• _Recorded information_
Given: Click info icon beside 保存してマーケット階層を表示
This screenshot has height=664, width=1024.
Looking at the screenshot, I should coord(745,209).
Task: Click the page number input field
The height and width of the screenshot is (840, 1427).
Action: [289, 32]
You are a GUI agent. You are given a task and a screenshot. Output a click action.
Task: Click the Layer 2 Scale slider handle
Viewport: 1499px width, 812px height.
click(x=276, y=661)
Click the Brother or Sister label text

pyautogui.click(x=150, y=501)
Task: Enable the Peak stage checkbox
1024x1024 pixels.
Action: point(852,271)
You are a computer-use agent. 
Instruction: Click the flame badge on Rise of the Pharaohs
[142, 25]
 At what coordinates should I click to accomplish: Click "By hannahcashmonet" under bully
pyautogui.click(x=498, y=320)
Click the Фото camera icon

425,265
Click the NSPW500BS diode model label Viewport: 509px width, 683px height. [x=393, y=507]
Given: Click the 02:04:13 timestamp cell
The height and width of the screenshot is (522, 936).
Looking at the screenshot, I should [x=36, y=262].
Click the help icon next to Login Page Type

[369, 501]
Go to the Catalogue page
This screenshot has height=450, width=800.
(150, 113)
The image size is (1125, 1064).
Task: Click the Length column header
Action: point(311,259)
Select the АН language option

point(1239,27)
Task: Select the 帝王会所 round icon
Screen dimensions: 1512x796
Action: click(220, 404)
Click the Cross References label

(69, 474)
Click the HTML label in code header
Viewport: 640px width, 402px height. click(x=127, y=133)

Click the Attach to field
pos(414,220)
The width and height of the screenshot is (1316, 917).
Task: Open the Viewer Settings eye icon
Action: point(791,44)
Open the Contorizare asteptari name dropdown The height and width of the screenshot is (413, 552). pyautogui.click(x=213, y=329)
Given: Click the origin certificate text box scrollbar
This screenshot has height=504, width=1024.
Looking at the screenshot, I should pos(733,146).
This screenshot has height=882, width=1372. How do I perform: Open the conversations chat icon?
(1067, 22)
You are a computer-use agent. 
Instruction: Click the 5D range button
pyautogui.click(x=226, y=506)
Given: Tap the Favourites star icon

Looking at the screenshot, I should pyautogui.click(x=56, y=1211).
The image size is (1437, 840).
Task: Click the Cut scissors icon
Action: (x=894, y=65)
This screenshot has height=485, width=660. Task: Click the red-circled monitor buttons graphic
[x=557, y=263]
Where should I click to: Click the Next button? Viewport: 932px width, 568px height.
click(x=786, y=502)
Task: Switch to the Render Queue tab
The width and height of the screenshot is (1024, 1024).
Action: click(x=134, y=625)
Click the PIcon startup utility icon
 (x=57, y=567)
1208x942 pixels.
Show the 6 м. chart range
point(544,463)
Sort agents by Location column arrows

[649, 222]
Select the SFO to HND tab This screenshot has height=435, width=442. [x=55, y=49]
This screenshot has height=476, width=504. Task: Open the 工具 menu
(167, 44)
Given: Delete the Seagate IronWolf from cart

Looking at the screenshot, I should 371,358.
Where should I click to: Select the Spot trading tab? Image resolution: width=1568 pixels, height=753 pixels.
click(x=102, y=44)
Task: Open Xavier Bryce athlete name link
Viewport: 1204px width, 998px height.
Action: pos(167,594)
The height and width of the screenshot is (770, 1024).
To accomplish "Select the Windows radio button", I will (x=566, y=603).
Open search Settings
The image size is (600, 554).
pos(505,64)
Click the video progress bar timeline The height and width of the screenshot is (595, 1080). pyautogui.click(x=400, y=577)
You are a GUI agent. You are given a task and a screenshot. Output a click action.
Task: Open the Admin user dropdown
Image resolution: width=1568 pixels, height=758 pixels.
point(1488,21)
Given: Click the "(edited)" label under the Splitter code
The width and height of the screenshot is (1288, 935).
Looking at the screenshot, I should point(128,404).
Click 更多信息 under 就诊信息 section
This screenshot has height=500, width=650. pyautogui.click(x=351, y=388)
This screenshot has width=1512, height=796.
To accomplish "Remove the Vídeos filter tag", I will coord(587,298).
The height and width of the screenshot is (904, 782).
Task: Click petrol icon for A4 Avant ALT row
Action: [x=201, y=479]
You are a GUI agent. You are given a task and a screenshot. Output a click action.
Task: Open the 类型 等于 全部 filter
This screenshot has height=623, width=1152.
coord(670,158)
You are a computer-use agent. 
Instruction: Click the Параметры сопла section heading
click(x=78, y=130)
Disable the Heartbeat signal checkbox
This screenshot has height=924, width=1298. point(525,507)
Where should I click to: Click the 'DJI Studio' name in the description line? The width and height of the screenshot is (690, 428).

• _Exercise task_
Put the lines of the data, starting at the one that contains "Where should I click to: Click the Next" and ending at the one that contains "Looking at the screenshot, I should 371,358.", into a JSON list of strings, one string per line, leaving out blank lines.

• _Exercise answer_
[
  "Where should I click to: Click the Next button? Viewport: 932px width, 568px height.",
  "click(x=786, y=502)",
  "Task: Switch to the Render Queue tab",
  "The width and height of the screenshot is (1024, 1024).",
  "Action: click(x=134, y=625)",
  "Click the PIcon startup utility icon",
  " (x=57, y=567)",
  "1208x942 pixels.",
  "Show the 6 м. chart range",
  "point(544,463)",
  "Sort agents by Location column arrows",
  "[649, 222]",
  "Select the SFO to HND tab This screenshot has height=435, width=442. [x=55, y=49]",
  "This screenshot has height=476, width=504. Task: Open the 工具 menu",
  "(167, 44)",
  "Given: Delete the Seagate IronWolf from cart",
  "Looking at the screenshot, I should 371,358."
]